┌─ DATA

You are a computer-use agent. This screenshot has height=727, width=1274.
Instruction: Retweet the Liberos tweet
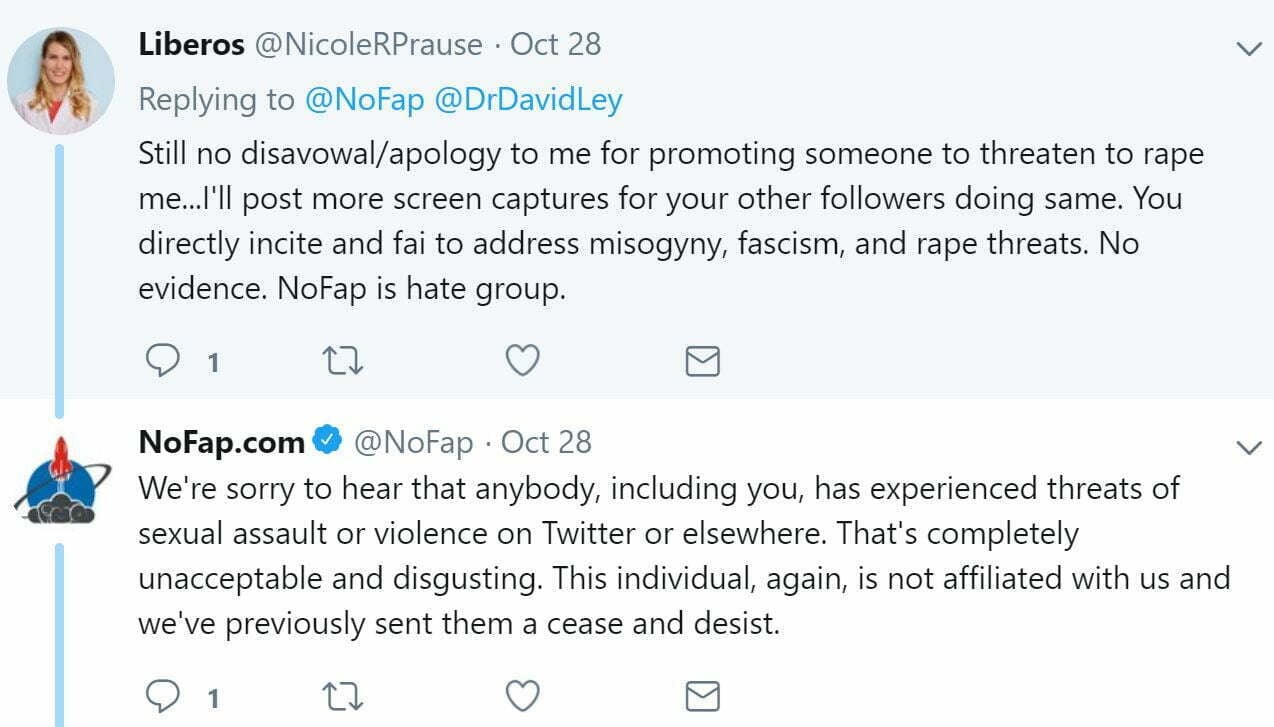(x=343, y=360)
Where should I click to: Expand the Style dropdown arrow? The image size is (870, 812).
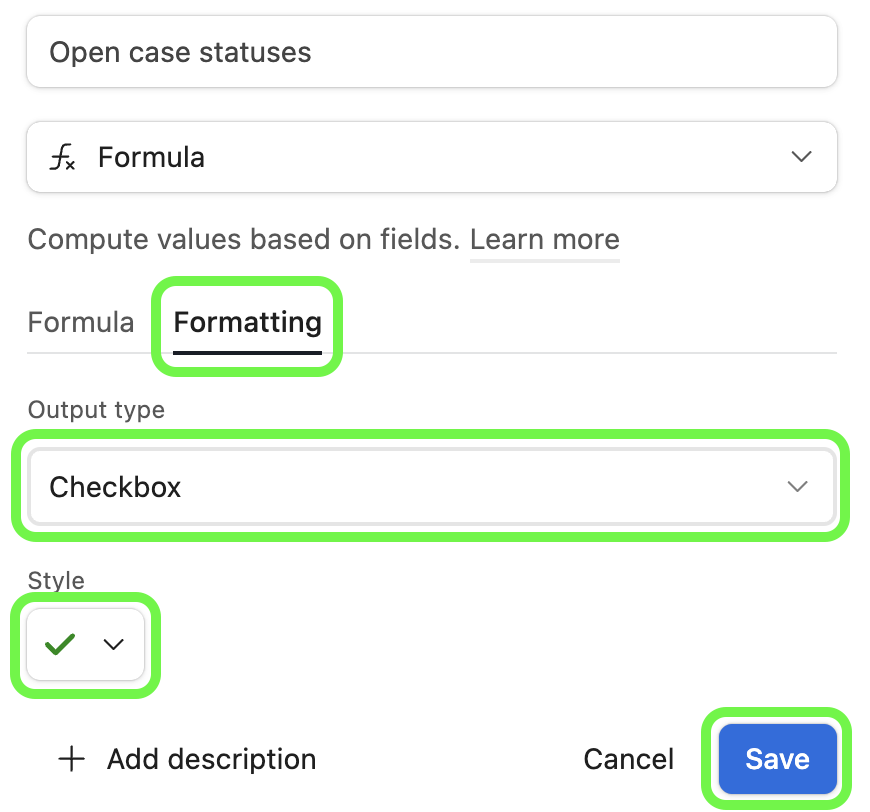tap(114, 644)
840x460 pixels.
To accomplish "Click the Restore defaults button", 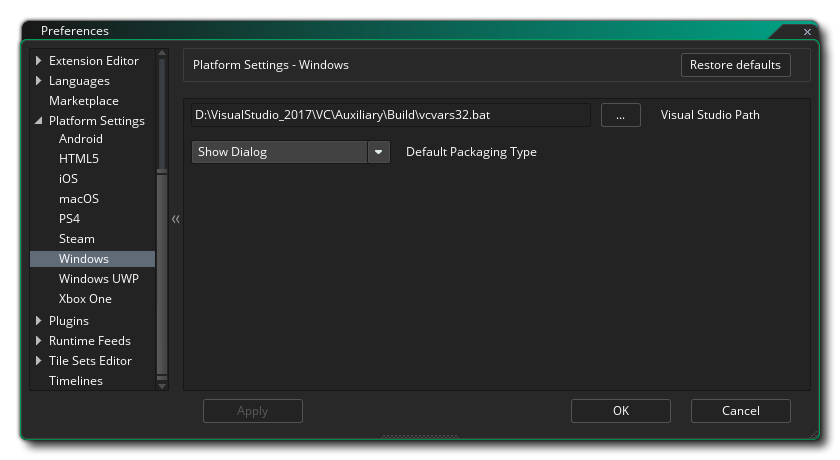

└─

◆ **AIM OF THE TASK**: Without the pictures, restate all of the entries above verbatim.

◆ **COMPLETED TASK**:
You are a computer-use agent. This screenshot has height=727, width=1274.
Instruction: Retweet the Liberos tweet
(x=343, y=360)
Where should I click to: Expand the Style dropdown arrow? The image size is (870, 812).
tap(114, 644)
840x460 pixels.
To accomplish "Click the Restore defaults button", 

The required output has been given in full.